The Microfibre Consortium (TMC) facilitates the development of practical solutions for the textile industry to minimise fibre fragmentation and release to the environment from manufacturing and the product life cycle.
“There is an urgent need to position this topic within the larger sustainability agenda and enable a no-regrets decision to be made,” Mather said last week .
Up until now, Mather said, stakeholders have not had a ‘distinct global agenda’ within which to work, which means that research funding has not been allocated in sufficiently strategic ways that can deliver coherent results and promote progress. The Microfibre 2030 Commitment and its accompanying Roadmap seek to change that.
TMC, a multi-stakeholder initiative whose members include Adidas, Gap Inc., Patagonia and Zara owner Inditex, is hoping to get buy-ins from 100 brands, retailers, manufacturers and research organisations by the end of next year and 250 by 2030.
Birla Cellulose, Finisterre, H&M, Helly Hansen, Hohenstein, Jack Wolfskin and SGS are some of the agreement’s early adopters. Both The Nature Conservancy and the ZDHC Foundation have also thrown in their support, a press release from TMC said.
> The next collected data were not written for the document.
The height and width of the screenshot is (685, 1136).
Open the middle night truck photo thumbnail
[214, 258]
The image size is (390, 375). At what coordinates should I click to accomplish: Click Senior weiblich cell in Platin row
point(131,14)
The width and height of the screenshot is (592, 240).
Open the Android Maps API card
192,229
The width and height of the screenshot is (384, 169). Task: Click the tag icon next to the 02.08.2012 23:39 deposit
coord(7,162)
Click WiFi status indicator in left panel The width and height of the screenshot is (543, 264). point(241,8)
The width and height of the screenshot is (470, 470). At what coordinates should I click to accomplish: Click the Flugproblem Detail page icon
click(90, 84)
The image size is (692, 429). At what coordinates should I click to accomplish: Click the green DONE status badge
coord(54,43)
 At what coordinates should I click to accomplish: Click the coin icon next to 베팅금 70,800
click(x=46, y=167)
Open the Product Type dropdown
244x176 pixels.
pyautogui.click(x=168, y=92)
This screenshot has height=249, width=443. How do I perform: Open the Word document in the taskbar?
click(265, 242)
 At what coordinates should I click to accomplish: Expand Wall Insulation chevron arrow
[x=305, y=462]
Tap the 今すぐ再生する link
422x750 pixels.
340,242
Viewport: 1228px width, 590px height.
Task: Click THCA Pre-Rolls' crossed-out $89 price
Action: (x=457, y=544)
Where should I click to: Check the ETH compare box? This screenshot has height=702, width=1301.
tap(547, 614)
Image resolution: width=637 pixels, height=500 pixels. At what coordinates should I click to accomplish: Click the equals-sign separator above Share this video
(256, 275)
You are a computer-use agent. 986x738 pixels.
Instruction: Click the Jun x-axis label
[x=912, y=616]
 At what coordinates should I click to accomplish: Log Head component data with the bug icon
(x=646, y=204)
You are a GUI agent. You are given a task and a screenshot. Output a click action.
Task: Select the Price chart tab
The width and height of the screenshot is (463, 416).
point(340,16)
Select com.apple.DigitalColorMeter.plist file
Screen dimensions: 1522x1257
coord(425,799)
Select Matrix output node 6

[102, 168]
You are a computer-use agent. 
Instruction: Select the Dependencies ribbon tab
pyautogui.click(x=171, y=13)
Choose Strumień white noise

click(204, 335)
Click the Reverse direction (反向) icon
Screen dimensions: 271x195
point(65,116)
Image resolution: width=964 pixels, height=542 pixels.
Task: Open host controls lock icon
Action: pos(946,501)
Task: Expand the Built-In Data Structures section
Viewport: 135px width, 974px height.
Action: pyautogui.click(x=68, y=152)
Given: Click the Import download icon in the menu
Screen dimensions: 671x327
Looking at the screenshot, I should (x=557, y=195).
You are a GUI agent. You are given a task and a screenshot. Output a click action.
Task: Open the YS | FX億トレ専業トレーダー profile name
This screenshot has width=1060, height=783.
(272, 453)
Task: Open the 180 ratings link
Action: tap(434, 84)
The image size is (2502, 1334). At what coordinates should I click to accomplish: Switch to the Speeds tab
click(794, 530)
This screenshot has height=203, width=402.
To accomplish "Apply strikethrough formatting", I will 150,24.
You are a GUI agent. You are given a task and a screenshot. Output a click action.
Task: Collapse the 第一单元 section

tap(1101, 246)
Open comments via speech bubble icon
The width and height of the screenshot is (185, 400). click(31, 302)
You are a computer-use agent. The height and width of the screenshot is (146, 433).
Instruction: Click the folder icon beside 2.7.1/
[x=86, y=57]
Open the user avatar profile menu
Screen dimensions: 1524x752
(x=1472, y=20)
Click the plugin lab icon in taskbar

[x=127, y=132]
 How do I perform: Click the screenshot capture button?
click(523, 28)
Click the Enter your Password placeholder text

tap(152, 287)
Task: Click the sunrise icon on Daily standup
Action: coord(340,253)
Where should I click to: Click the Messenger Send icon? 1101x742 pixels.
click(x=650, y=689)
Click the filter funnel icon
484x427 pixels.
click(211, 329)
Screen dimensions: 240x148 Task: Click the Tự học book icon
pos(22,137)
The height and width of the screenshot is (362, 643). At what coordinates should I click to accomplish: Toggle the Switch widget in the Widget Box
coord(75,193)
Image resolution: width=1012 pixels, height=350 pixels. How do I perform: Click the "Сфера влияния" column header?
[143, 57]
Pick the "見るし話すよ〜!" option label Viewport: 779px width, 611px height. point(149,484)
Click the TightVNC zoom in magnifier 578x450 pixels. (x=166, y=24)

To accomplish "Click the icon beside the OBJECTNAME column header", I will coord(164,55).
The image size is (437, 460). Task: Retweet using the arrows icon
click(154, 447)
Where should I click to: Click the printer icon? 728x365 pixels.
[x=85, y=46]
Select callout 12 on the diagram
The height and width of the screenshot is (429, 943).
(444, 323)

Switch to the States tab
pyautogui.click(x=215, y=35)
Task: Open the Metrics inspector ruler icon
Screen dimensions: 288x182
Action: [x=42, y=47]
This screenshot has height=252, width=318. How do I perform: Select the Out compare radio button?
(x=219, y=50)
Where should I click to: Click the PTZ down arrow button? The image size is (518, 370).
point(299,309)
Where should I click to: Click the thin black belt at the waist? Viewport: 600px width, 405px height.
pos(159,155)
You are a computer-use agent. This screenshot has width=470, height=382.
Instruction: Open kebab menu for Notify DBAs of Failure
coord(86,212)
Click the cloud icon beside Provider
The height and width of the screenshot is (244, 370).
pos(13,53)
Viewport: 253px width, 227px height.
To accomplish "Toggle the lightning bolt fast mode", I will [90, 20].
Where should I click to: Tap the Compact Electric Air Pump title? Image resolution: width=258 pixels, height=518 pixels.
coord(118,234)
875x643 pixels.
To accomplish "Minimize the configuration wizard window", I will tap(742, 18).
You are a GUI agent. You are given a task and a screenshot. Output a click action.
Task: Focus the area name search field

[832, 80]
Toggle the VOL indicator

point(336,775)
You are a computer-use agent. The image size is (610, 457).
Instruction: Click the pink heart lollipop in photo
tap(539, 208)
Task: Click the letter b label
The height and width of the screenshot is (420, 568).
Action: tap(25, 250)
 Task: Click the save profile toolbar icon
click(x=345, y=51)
With the publication of several unified test methods for evaluating microfiber release, including TMC’s own, the fashion industry has resolved one of the biggest bottlenecks in tackling the issue, which means the real work can begin in earnest, Mather said.
By next year, TMC plans to roll out a process to test and quantify pre-consumer microfibre loss from the manufacturing sector, build out a Microfibre Data Portal where these results can reside and pilot a Microfibre Knowledge Hub where brands, retailers and suppliers can access useful information.
In 2023, the Roadmap will release its first progress report, determine a fibre fragmentation baseline for signatories and put out a call to action to stakeholders to tap this shared knowledge to mitigate fibre fragmentation.
The year 2025 will see the launch of a Microfibre Global Rating system, which the Commitment’s signatories will adopt to create a more consistent approach. When 2030 comes around, TMC hopes to see 80 per cent of pledgees adopt and implement microfibre limits.